There are sevral way to deal with Null values in dataset. The simplest approach is to drop the rows containing at least one null value. This can be logical with bigger size dataset but with small sized dataframes single points are important. We can impute null values with mean or from adjecent data points in columns. Filling with mean value will not affect data variance and therefore will not have impact on pediction accuracy, though can create data bias. Another approach, which I will implement here, to employe machine learning models to predict missing values. This is the best way of dealing with this dataset becuase we have just single feature missing from dataset, PE. There is meaningful corrolation between this feature with others. 

In [None]:
data_fe.corr()

We can use various ML models to predict PE log as countinious regression problem. Here, I will employ Multi-Layer Percepteron Neural Network from scikit-learn to predict target value. I am not going to deep for this approach and use simply to predict missing values.

In [None]:
from sklearn.neural_network import MLPRegressor
from sklearn.model_selection import train_test_split
from sklearn.preprocessing import StandardScaler
from sklearn import linear_model

In [None]:
set_PE = data_fe[['Facies','Depth', 'GR', 'ILD_log10',
       'DeltaPHI', 'PHIND', 'PE', 'NM_M', 'RELPOS']].dropna()  # select features and target log that has value
X = set_PE[['Facies','Depth', 'GR', 'ILD_log10',
       'DeltaPHI', 'PHIND', 'NM_M', 'RELPOS']]  # feature selection without null value
XX = data_fe[['Facies','Depth', 'GR', 'ILD_log10',
       'DeltaPHI', 'PHIND', 'NM_M', 'RELPOS']]
y = set_PE['PE'] # target log
# scaling
scaler = StandardScaler()
X = scaler.fit_transform(X)
X_b = scaler.fit_transform(XX)
X_train, X_test, y_train, y_test = train_test_split(X, y, test_size=0.2, random_state=42)

In [None]:
%%time
MLP_pe = MLPRegressor(random_state=1, max_iter= 500).fit(X_train, y_train) #fit the model
MLP_pe.score(X_test, y_test) # examine accuracy

In [None]:
data_fe['PE_pred'] = MLP_pe.predict(X_b)  # predict PE
data_fe.PE.fillna(data_fe.PE_pred, inplace =True) # fill NaN vakues with predicted PE

###### Plot predecited PE

In [None]:
make_facies_log_plot(
    data[data['Well Name'] == 'ALEXANDER D'],
    facies_colors)
plt.savefig("predicted_PE.png", dpi=400)

In [None]:
# remove predicted PE column
data_fe = data_fe.drop(columns=['PE_pred'])
data = data.drop(columns=['PE_pred'])

#### 1-2-2 Feature extraction

Having limited set of features in this dataset can lead us to think about extracting some data from existing dataset.

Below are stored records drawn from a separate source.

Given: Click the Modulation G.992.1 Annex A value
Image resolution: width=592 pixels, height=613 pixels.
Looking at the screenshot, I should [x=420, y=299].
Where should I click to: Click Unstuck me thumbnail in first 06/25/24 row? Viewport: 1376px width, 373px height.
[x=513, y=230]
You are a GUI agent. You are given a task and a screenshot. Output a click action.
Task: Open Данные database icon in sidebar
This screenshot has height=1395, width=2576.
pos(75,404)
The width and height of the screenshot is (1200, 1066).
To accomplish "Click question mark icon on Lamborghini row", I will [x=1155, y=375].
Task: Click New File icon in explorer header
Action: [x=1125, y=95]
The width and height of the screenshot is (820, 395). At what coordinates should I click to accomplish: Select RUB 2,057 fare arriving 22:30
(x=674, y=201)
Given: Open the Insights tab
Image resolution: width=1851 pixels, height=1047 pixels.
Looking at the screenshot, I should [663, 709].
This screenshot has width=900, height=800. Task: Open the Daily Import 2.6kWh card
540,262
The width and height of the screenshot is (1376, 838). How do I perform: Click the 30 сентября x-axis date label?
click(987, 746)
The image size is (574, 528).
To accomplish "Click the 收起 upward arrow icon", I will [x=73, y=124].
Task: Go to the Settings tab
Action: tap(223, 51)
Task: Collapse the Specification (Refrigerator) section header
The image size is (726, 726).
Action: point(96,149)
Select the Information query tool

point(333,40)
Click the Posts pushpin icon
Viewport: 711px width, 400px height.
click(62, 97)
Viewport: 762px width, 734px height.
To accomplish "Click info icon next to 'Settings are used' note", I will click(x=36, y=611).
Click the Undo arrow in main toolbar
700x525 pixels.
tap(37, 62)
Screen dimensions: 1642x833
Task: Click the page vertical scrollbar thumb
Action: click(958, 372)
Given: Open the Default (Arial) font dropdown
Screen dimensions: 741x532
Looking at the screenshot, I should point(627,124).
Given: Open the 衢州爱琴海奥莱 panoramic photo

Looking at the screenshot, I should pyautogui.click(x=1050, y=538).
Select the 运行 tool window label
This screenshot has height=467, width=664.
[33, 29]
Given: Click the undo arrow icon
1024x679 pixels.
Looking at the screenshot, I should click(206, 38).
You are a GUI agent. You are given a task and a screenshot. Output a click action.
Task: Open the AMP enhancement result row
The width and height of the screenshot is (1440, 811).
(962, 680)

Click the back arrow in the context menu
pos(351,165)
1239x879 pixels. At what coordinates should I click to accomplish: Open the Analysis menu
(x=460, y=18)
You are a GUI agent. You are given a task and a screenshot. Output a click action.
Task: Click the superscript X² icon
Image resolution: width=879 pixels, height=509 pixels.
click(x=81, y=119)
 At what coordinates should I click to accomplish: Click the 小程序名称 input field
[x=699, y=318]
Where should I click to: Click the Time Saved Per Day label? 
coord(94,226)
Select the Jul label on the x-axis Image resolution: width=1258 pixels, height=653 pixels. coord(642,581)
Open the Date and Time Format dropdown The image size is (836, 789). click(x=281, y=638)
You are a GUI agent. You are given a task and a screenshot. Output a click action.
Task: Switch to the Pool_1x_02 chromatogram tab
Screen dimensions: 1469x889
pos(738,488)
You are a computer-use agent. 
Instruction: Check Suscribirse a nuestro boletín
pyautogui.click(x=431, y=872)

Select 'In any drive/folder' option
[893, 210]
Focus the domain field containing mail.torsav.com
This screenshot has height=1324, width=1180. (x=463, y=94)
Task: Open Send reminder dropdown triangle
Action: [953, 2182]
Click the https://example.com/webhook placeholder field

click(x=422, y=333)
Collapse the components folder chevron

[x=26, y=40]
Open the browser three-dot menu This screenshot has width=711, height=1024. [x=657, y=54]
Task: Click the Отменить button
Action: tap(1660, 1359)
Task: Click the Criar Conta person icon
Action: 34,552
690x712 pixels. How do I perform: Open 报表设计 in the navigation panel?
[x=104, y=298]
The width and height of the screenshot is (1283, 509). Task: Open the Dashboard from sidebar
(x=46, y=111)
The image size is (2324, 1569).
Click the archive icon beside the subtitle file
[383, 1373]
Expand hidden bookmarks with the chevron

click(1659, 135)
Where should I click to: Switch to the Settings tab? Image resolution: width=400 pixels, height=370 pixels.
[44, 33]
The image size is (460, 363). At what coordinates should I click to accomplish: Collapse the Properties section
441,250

First, we can convert formation categorical data into numeric data. Our background knowledge can help us to predict that some facies are possibly presnet more in a specififc formation rather than others.

In [None]:
# convert formation category data into numeric to use as predictor, add 1 starting from 1
data_fe['Formation_num'] = LabelEncoder().fit_transform(data_fe['Formation'].astype('str')) + 1

In [None]:
data_fe['Well Name'].unique()

#### Pick up a well as blind: 
machine learning algorithm will not see this data in the training process. We will use it at the end to see how the model works. Remember to select a well that includes all types of facies classes, otherwise in prediction, data dimension inconsistency will generate an error. Or simply add a lacking facies example to the well to avoid the problem.

In [None]:
blind = data_fe[data_fe['Well Name'] == 'KIMZEY A']
data_fe = data_fe[data_fe['Well Name'] != 'KIMZEY A']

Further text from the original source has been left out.